**MATERIAL FOR THE TASK**:
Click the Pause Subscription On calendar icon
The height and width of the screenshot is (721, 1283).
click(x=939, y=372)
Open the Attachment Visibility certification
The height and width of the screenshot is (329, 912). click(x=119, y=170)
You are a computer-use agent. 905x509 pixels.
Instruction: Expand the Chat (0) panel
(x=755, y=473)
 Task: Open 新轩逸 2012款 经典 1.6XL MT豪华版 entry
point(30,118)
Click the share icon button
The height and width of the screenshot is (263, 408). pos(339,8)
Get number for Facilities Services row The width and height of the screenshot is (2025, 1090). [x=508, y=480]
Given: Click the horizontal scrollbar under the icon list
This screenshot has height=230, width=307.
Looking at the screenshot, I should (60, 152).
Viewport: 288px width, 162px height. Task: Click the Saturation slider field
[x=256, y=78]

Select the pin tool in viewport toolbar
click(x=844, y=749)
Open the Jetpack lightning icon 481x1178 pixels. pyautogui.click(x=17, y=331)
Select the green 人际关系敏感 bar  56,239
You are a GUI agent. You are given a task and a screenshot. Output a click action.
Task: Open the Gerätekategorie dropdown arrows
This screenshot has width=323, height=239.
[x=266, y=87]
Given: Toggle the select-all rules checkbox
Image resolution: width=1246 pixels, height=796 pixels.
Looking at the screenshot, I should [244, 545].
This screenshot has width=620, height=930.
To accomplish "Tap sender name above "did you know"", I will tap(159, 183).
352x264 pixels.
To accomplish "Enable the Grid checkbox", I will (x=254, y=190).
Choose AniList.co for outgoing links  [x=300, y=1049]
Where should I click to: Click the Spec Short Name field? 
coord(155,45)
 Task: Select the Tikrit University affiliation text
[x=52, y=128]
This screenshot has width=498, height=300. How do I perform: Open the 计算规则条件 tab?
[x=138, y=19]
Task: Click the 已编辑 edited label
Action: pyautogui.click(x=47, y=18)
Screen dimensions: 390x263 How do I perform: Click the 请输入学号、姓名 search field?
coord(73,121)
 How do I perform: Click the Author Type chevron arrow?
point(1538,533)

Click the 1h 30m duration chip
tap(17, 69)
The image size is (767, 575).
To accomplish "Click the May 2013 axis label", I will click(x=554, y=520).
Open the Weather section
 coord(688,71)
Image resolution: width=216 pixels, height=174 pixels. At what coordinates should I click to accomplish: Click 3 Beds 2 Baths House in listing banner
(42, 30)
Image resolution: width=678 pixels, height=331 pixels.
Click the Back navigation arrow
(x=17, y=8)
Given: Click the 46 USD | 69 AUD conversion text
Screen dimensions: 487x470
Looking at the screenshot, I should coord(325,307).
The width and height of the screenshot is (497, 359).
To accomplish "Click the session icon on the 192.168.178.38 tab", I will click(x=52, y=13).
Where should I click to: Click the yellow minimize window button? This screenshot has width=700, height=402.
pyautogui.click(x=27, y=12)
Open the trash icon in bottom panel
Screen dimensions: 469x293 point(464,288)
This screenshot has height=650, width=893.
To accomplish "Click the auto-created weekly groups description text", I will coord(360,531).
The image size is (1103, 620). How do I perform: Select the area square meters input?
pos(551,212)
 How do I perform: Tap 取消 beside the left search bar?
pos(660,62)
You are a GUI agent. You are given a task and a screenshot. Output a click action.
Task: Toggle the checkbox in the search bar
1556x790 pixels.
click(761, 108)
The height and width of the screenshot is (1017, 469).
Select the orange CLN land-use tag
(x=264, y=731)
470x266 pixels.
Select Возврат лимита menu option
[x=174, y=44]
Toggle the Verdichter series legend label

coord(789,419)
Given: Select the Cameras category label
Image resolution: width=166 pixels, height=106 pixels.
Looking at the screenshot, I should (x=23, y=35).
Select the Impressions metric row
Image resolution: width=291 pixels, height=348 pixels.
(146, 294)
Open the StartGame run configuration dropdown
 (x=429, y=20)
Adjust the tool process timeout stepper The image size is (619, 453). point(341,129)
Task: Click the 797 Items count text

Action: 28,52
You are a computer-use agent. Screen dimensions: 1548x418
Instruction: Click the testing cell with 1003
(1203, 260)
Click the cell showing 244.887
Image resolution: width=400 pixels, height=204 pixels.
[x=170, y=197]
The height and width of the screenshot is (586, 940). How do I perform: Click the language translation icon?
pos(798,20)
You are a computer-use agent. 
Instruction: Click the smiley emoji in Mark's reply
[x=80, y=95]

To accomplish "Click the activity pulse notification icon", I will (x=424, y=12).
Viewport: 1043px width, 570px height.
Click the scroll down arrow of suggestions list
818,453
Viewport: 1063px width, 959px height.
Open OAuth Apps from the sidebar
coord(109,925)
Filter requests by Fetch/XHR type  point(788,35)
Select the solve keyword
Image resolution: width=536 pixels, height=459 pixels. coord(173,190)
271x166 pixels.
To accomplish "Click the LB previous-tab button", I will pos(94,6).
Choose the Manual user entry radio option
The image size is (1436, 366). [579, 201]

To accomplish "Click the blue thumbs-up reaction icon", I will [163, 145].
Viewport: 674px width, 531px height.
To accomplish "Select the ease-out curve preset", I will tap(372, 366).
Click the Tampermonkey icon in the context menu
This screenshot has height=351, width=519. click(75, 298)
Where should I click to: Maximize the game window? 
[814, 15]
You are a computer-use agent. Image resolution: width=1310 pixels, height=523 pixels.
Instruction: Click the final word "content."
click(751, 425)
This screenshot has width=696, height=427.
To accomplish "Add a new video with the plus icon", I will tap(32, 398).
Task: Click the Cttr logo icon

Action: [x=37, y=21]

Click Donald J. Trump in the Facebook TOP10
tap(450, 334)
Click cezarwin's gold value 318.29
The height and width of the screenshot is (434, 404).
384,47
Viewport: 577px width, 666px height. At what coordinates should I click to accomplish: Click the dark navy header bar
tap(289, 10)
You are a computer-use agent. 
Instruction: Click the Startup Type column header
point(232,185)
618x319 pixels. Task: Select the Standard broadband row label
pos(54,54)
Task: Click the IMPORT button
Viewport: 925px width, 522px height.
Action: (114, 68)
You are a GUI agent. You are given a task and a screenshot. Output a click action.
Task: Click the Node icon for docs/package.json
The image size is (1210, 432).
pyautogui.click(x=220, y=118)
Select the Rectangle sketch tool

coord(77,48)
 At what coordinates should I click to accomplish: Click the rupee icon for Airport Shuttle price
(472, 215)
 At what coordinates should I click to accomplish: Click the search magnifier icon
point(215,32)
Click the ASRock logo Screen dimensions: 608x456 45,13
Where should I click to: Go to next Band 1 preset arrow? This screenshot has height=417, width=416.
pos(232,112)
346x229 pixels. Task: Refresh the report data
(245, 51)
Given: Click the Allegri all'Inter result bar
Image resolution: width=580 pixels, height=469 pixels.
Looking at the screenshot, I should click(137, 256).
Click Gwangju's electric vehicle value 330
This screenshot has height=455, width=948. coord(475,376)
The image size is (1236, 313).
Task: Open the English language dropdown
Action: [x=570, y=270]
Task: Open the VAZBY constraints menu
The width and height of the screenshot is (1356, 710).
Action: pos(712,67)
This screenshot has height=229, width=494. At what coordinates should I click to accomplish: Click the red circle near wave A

**PROBLEM**: All of the entries, from the first line to the last, should be duplicated exactly.

**TASK SOLUTION**:
Click the Pause Subscription On calendar icon
The height and width of the screenshot is (721, 1283).
click(x=939, y=372)
Open the Attachment Visibility certification
The height and width of the screenshot is (329, 912). click(x=119, y=170)
You are a computer-use agent. 905x509 pixels.
Instruction: Expand the Chat (0) panel
(x=755, y=473)
 Task: Open 新轩逸 2012款 经典 1.6XL MT豪华版 entry
point(30,118)
Click the share icon button
The height and width of the screenshot is (263, 408). pos(339,8)
Get number for Facilities Services row The width and height of the screenshot is (2025, 1090). [x=508, y=480]
Given: Click the horizontal scrollbar under the icon list
This screenshot has height=230, width=307.
Looking at the screenshot, I should (60, 152).
Viewport: 288px width, 162px height. Task: Click the Saturation slider field
[x=256, y=78]

Select the pin tool in viewport toolbar
click(x=844, y=749)
Open the Jetpack lightning icon 481x1178 pixels. pyautogui.click(x=17, y=331)
Select the green 人际关系敏感 bar  56,239
You are a GUI agent. You are given a task and a screenshot. Output a click action.
Task: Open the Gerätekategorie dropdown arrows
This screenshot has width=323, height=239.
[x=266, y=87]
Given: Toggle the select-all rules checkbox
Image resolution: width=1246 pixels, height=796 pixels.
Looking at the screenshot, I should [244, 545].
This screenshot has width=620, height=930.
To accomplish "Tap sender name above "did you know"", I will tap(159, 183).
352x264 pixels.
To accomplish "Enable the Grid checkbox", I will (x=254, y=190).
Choose AniList.co for outgoing links  [x=300, y=1049]
Where should I click to: Click the Spec Short Name field? 
coord(155,45)
 Task: Select the Tikrit University affiliation text
[x=52, y=128]
This screenshot has width=498, height=300. How do I perform: Open the 计算规则条件 tab?
[x=138, y=19]
Task: Click the 已编辑 edited label
Action: pyautogui.click(x=47, y=18)
Screen dimensions: 390x263 How do I perform: Click the 请输入学号、姓名 search field?
coord(73,121)
 How do I perform: Click the Author Type chevron arrow?
point(1538,533)

Click the 1h 30m duration chip
tap(17, 69)
The image size is (767, 575).
To accomplish "Click the May 2013 axis label", I will click(x=554, y=520).
Open the Weather section
 coord(688,71)
Image resolution: width=216 pixels, height=174 pixels. At what coordinates should I click to accomplish: Click 3 Beds 2 Baths House in listing banner
(42, 30)
Image resolution: width=678 pixels, height=331 pixels.
Click the Back navigation arrow
(x=17, y=8)
Given: Click the 46 USD | 69 AUD conversion text
Screen dimensions: 487x470
Looking at the screenshot, I should coord(325,307).
The width and height of the screenshot is (497, 359).
To accomplish "Click the session icon on the 192.168.178.38 tab", I will click(x=52, y=13).
Where should I click to: Click the yellow minimize window button? This screenshot has width=700, height=402.
pyautogui.click(x=27, y=12)
Open the trash icon in bottom panel
Screen dimensions: 469x293 point(464,288)
This screenshot has height=650, width=893.
To accomplish "Click the auto-created weekly groups description text", I will coord(360,531).
The image size is (1103, 620). How do I perform: Select the area square meters input?
pos(551,212)
 How do I perform: Tap 取消 beside the left search bar?
pos(660,62)
You are a GUI agent. You are given a task and a screenshot. Output a click action.
Task: Toggle the checkbox in the search bar
1556x790 pixels.
click(761, 108)
The height and width of the screenshot is (1017, 469).
Select the orange CLN land-use tag
(x=264, y=731)
470x266 pixels.
Select Возврат лимита menu option
[x=174, y=44]
Toggle the Verdichter series legend label

coord(789,419)
Given: Select the Cameras category label
Image resolution: width=166 pixels, height=106 pixels.
Looking at the screenshot, I should (x=23, y=35).
Select the Impressions metric row
Image resolution: width=291 pixels, height=348 pixels.
(146, 294)
Open the StartGame run configuration dropdown
 (x=429, y=20)
Adjust the tool process timeout stepper The image size is (619, 453). point(341,129)
Task: Click the 797 Items count text

Action: 28,52
You are a computer-use agent. Screen dimensions: 1548x418
Instruction: Click the testing cell with 1003
(1203, 260)
Click the cell showing 244.887
Image resolution: width=400 pixels, height=204 pixels.
[x=170, y=197]
The height and width of the screenshot is (586, 940). How do I perform: Click the language translation icon?
pos(798,20)
You are a computer-use agent. 
Instruction: Click the smiley emoji in Mark's reply
[x=80, y=95]

To accomplish "Click the activity pulse notification icon", I will (x=424, y=12).
Viewport: 1043px width, 570px height.
Click the scroll down arrow of suggestions list
818,453
Viewport: 1063px width, 959px height.
Open OAuth Apps from the sidebar
coord(109,925)
Filter requests by Fetch/XHR type  point(788,35)
Select the solve keyword
Image resolution: width=536 pixels, height=459 pixels. coord(173,190)
271x166 pixels.
To accomplish "Click the LB previous-tab button", I will pos(94,6).
Choose the Manual user entry radio option
The image size is (1436, 366). [579, 201]

To accomplish "Click the blue thumbs-up reaction icon", I will [163, 145].
Viewport: 674px width, 531px height.
To accomplish "Select the ease-out curve preset", I will tap(372, 366).
Click the Tampermonkey icon in the context menu
This screenshot has height=351, width=519. click(75, 298)
Where should I click to: Maximize the game window? 
[814, 15]
You are a computer-use agent. Image resolution: width=1310 pixels, height=523 pixels.
Instruction: Click the final word "content."
click(751, 425)
This screenshot has width=696, height=427.
To accomplish "Add a new video with the plus icon", I will tap(32, 398).
Task: Click the Cttr logo icon

Action: [x=37, y=21]

Click Donald J. Trump in the Facebook TOP10
tap(450, 334)
Click cezarwin's gold value 318.29
The height and width of the screenshot is (434, 404).
384,47
Viewport: 577px width, 666px height. At what coordinates should I click to accomplish: Click the dark navy header bar
tap(289, 10)
You are a computer-use agent. 
Instruction: Click the Startup Type column header
point(232,185)
618x319 pixels. Task: Select the Standard broadband row label
pos(54,54)
Task: Click the IMPORT button
Viewport: 925px width, 522px height.
Action: (114, 68)
You are a GUI agent. You are given a task and a screenshot. Output a click action.
Task: Click the Node icon for docs/package.json
The image size is (1210, 432).
pyautogui.click(x=220, y=118)
Select the Rectangle sketch tool

coord(77,48)
 At what coordinates should I click to accomplish: Click the rupee icon for Airport Shuttle price
(472, 215)
 At what coordinates should I click to accomplish: Click the search magnifier icon
point(215,32)
Click the ASRock logo Screen dimensions: 608x456 45,13
Where should I click to: Go to next Band 1 preset arrow? This screenshot has height=417, width=416.
pos(232,112)
346x229 pixels. Task: Refresh the report data
(245, 51)
Given: Click the Allegri all'Inter result bar
Image resolution: width=580 pixels, height=469 pixels.
Looking at the screenshot, I should click(137, 256).
Click Gwangju's electric vehicle value 330
This screenshot has height=455, width=948. coord(475,376)
The image size is (1236, 313).
Task: Open the English language dropdown
Action: [x=570, y=270]
Task: Open the VAZBY constraints menu
The width and height of the screenshot is (1356, 710).
Action: pos(712,67)
This screenshot has height=229, width=494. At what coordinates should I click to accomplish: Click the red circle near wave A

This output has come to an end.